Here is the Dijkstra's Algorithm for finding shortest path:
for each vertex v
distance[v] = Infinity
previous[v] = null
explored[v] = false
distance[s] = 0 // s is the source
repeat N times
let v be unexplored vertex with smallest distance
explored[v] = true
for every u: unexplored neighbor(v)
d = distance[v] + weight[v,u]
if d < distance[u]
distance[u] = d
previous[u] = v
Exercise Analyze the complexity of SPF algorithm (use Big-Oh notation).
Solution
for each vertex v // O(N)
distance[v] = Infinity // O(1)
previous[v] = null // O(1)
explored[v] = false // O(1)
distance[s] = 0 // O(1)
repeat N times // O(N)
let v be unexplored vertex with smallest distance // O(?)

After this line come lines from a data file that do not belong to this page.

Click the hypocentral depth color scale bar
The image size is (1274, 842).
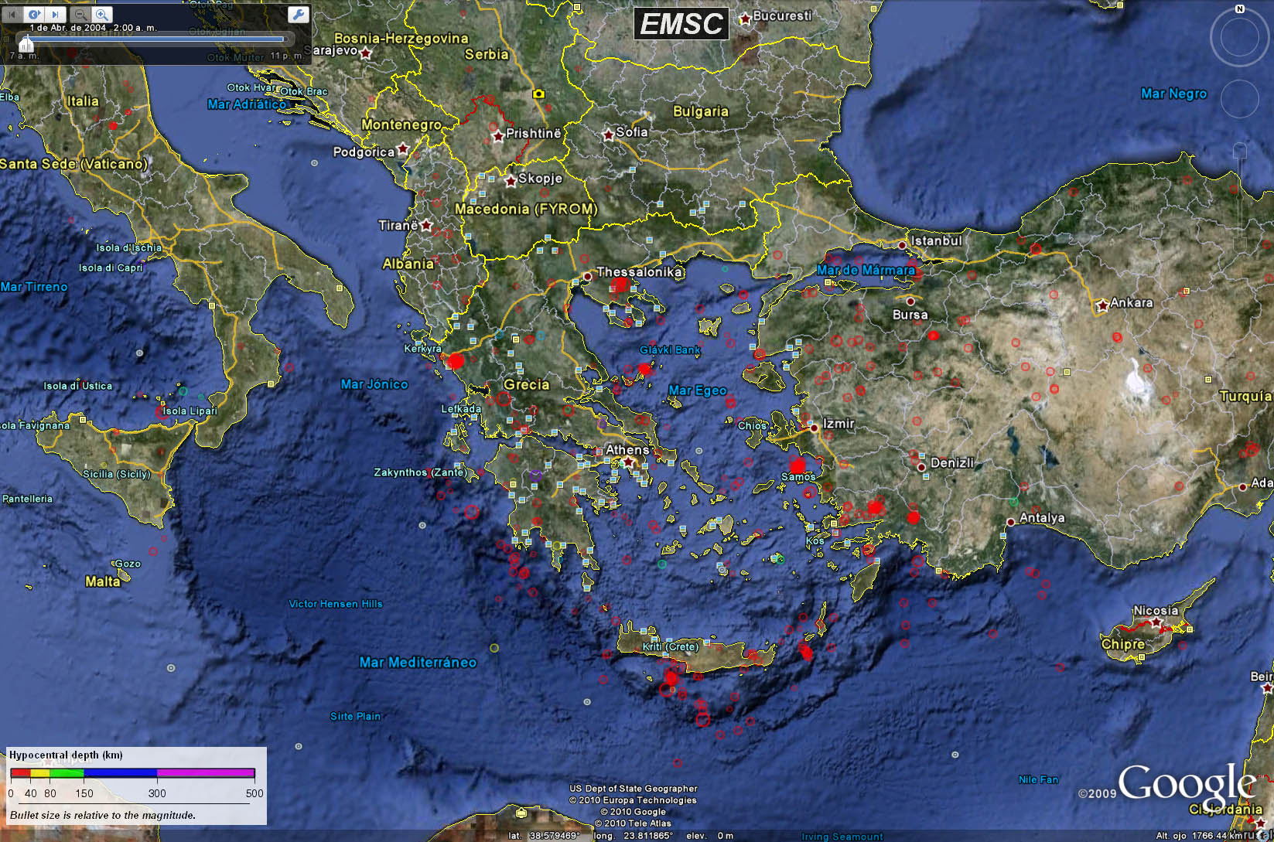point(131,772)
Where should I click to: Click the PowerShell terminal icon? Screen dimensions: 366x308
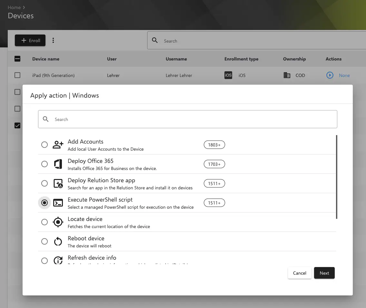tap(58, 203)
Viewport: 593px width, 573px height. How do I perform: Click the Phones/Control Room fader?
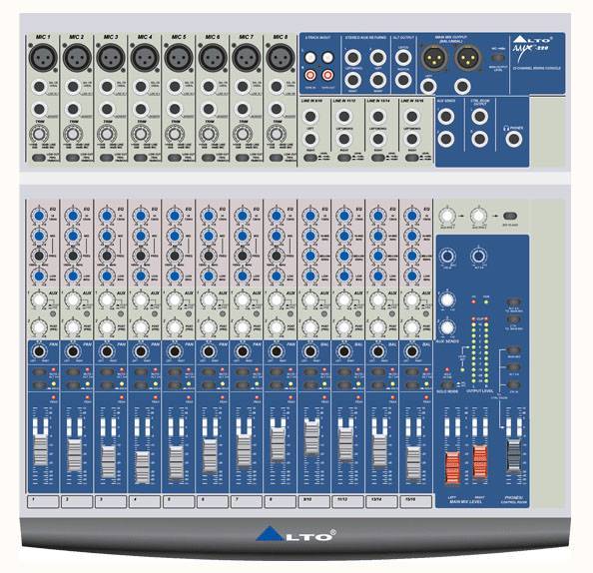[513, 456]
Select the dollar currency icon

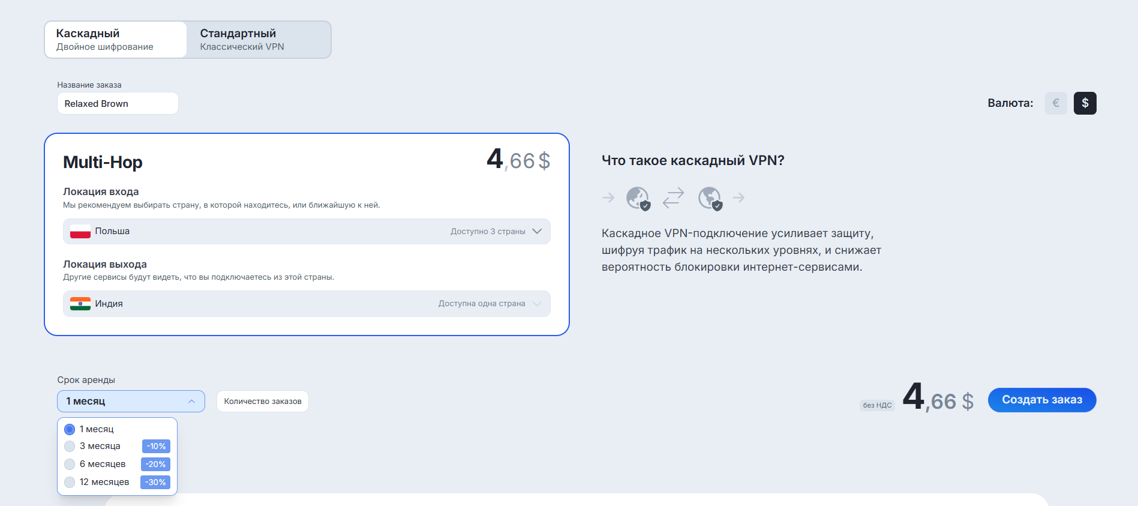(x=1085, y=103)
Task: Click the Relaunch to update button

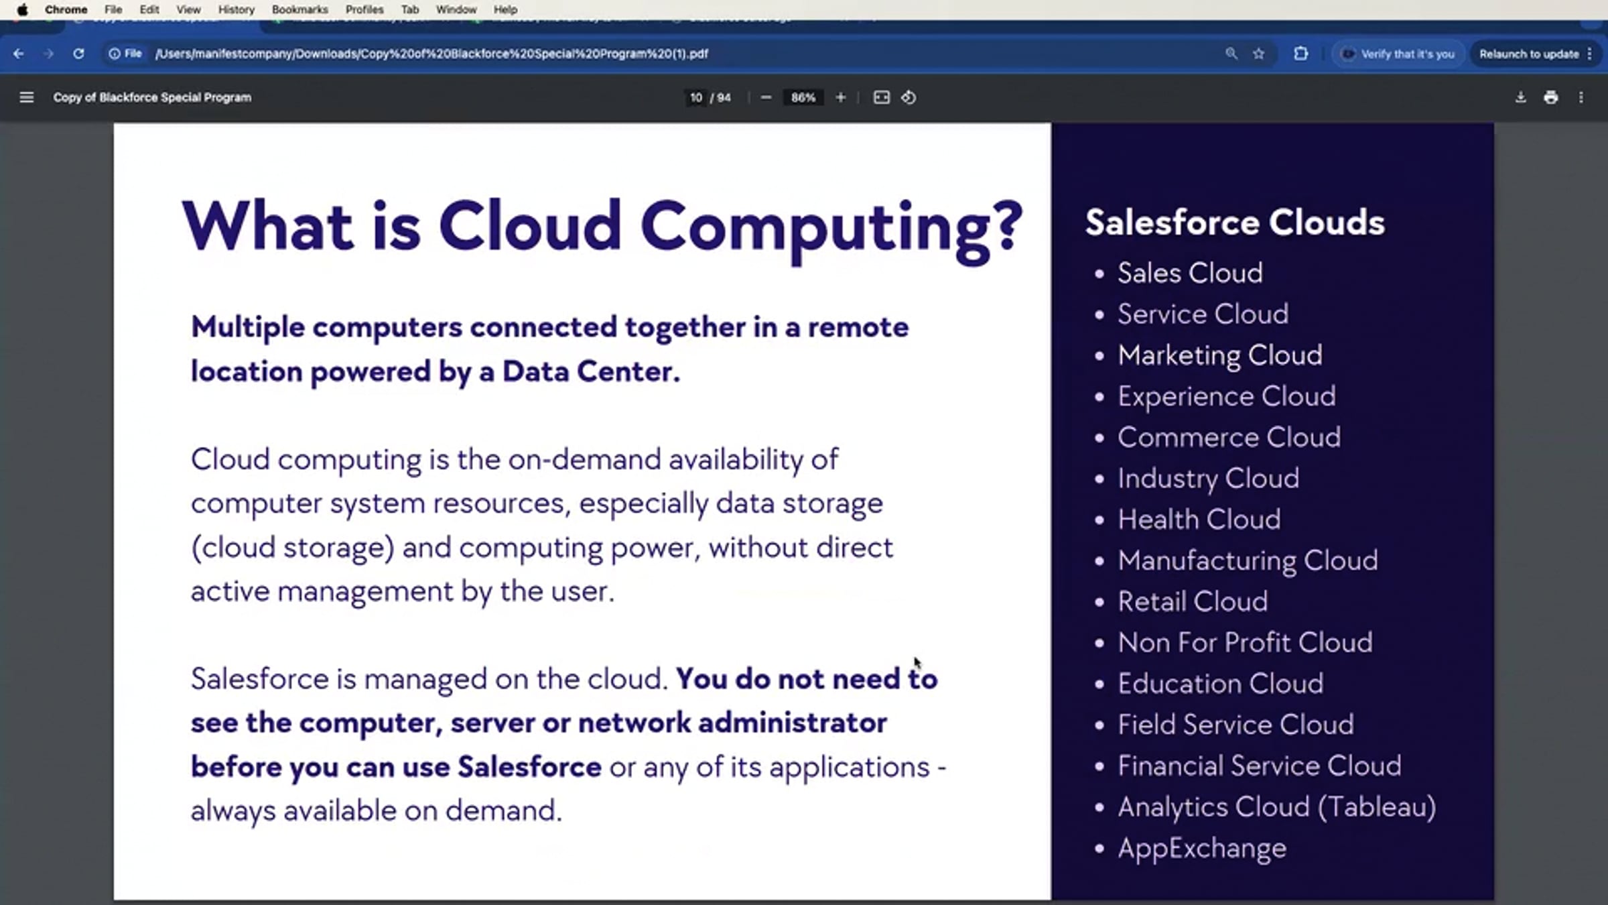Action: point(1530,54)
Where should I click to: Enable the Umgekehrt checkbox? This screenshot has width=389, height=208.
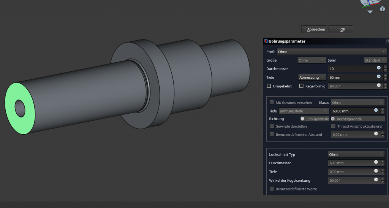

explored[v] = true // O(1)
for every u: unexplored neighbor(v) // O(neighbor(v))
d = distance[v] + weight[v,u] // O(1)
if d < distance[u] // O(1)
distance[u] = d // O(1)
drevious[u] = v // O(1)
Using incidence/adjacency list representation will make $\Omicron(\text{neighbor}(v))$ to be $\Omicron(\deg(v))$. Repeating this $N$ times will give runtime of $\Omicron(M)$ for this part of the algorithm.
Let's focus on $\Omicron(?)$:
- Finding (an unexplored) vertex with min distance is $\Omicron(N)$ if we store the "distances" in a linear data structure such as an array.
- Since the above will be repeated $N$ times, it pushes the running time of the algorithm to $\Omicron(N^2)$
- You can use a priority queue (min-heap; priority is distance) to get $\Omicron(\lg N)$ on finding (an unexplored) vertex with min distance.
- But you must also update the distances! How can you do that in Priority Queue? (This is left unanswered - you need it for HW8!)
If $\Omicron(?)$ is $\Omicron(\lg N)$ (using a [modified] priority queue), we get total running time of $\Omicron(M + N \lg N)$.